Another of the new machine learning algorithms in Oracle 20c Database is called XGBoost. Most people will have come across this algorithm due to its recent popularity with winners of Kaggle competitions and other similar events.
XGBoost is an open source software library providing a gradient boosting framework in most of the commonly used data science, machine learning and software development languages. It has it’s origins back in 2014, but the first official academic publication on the algorithm was published in 2016 by Tianqi Chen and Carlos Guestrin, from the University of Washington.
The algorithm builds upon the previous work on Decision Trees, Bagging, Random Forest, Boosting and Gradient Boosting. The benefits of using these various approaches are well know, researched, developed and proven over many years. XGBoost can be used for the typical use cases of Classification including classification, regression and ranking problems. Check out the original research paper for more details of the inner workings of the algorithm.
Regular machine learning models, like Decision Trees, simply train a single model using a training data set, and only this model is used for predictions. Although a Decision Tree is very simple to create (and very very quick to do so) its predictive power may not be as good as most other algorithms, despite providing model explainability. To overcome this limitation ensemble approaches can be used to create multiple Decision Trees and combines these for predictive purposes. Bagging is an approach where the predictions from multiple DT models are combined using majority voting. Building upon the bagging approach Random Forest uses different subsets of features and subsets of the training data, combining these in different ways to create a collection of DT models and presented as one model to the user. Boosting takes a more iterative approach to refining the models by building sequential models with each subsequent model is focused on minimizing the errors of the previous model. Gradient Boosting uses gradient descent algorithm to minimize errors in subsequent models. Finally with XGBoost builds upon these previous steps enabling parallel processing, tree pruning, missing data treatment, regularization and better cache, memory and hardware optimization. It’s commonly referred to as gradient boosting on steroids.
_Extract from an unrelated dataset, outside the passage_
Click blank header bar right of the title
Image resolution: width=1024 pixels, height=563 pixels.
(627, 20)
The following three images illustrates the differences between Decision Trees, Random Forest and XGBoost.
The XGBoost algorithm in Oracle 20c has over 40 different parameter settings, and with most scenarios the default settings with be fine for most scenarios. Only after creating a baseline model with the details will you look to explore making changes to these. Some of the typical settings include:
- Booster = gbtree
- #rounds for boosting = 10
- max_depth = 6
- num_parallel_tree = 1
- eval_metric = Classification error rate or RMSE for regression
As with most of the Oracle in-database machine learning algorithms, the setup and defining the parameters is really simple. Here is an example of minimum of parameter settings that needs to be defined.
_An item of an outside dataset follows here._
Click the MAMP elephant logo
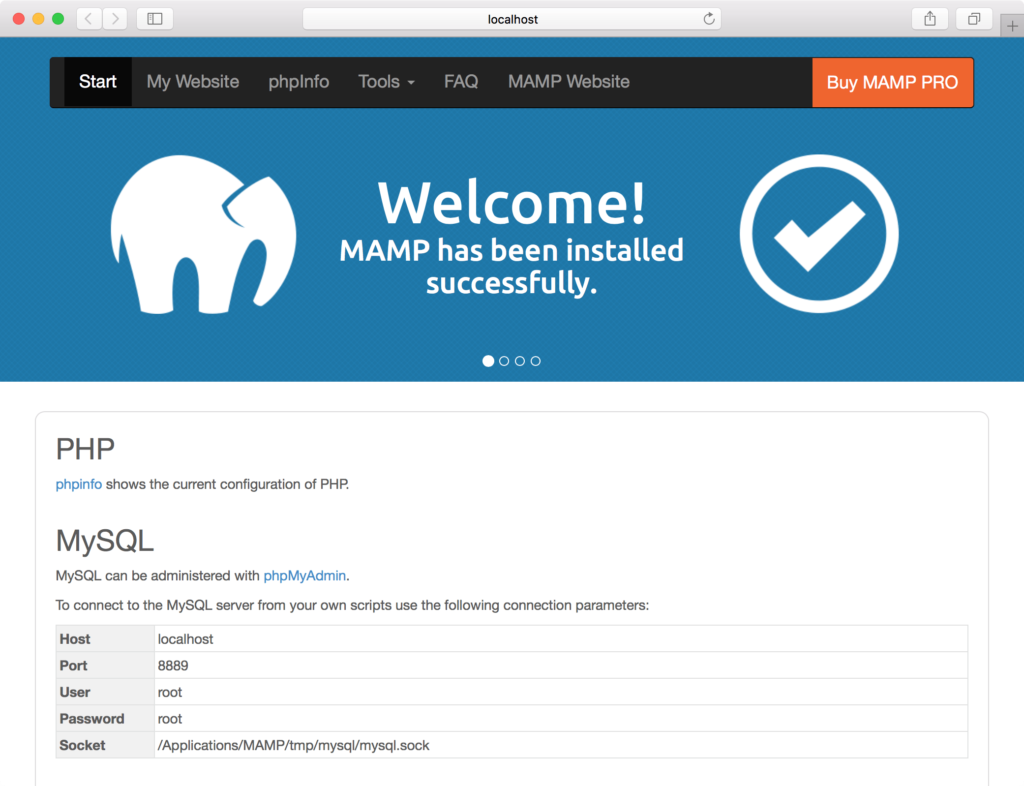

BEGIN -- delete previous setttings DELETE FROM banking_xgb_settings; INSERT INTO BANKING_XGB_SETTINGS (setting_name, setting_value) VALUES (dbms_data_mining.algo_name, dbms_data_mining.algo_xgboost); -- For 0/1 target, choose binary:logistic as the objective. INSERT INTO BANKING_XGB_SETTINGS (setting_name, setting_value) VALUES (dbms_data_mining.xgboost_objective, 'binary:logistic’); commit; END;
To create an XGBoost model run the following. BEGIN DBMS_DATA_MINING.CREATE_MODEL ( model_name => 'BANKING_XGB_MODEL', mining_function => dbms_data_mining.classification, data_table_name => 'BANKING_72K', case_id_column_name => 'ID', target_column_name => 'TARGET', settings_table_name => 'BANKING_XGB_SETTINGS'); END;
That’s all nice and simple, as it should be, and the new model can be called in the same manner as any of the other in-database machine learning models using functions like PREDICTION, PREDICTION_PROBABILITY, etc.
One of the interesting things I found when experimenting with XGBoost was the time it took to create the completed model. Using the default settings the following table gives the time taken, in seconds to create the model.
As you can see it is VERY quick even for large data sets and gives greater predictive accuracy.
Oracle 20c Database comes with some new in-database Machine Learning algorithms.
The short name for one of these is called MSET or Multivariate State Estimation Technique. That’s the simple short name. The more complete name is Multivariate State Estimation Technique – Sequential Probability Ratio Test. That is a long name, and the reason is it consists of two algorithms. The first part looks at creating a model of the training data, and the second part looks at how new data is statistical different to the training data.
What are the use cases for this algorithm? This algorithm can be used for anomaly detection.
Anomaly Detection, using algorithms, is able identifying unexpected items or events in data that differ to the norm. It can be easy to perform some simple calculations and graphics to examine and present data to see if there are any patterns in the data set. When the data sets grow it is difficult for humans to identify anomalies and we need the help of algorithms.
The images shown here are easy to analyze to spot the anomalies and it can be relatively easy to build some automated processing to identify these. Most of these solutions can be considered AI (Artificial Intelligence) solutions as they mimic human behaviors to identify the anomalies, and these example don’t need deep learning, neural networks or anything like that.
Other types of anomalies can be easily spotted in charts or graphics, such as the chart below.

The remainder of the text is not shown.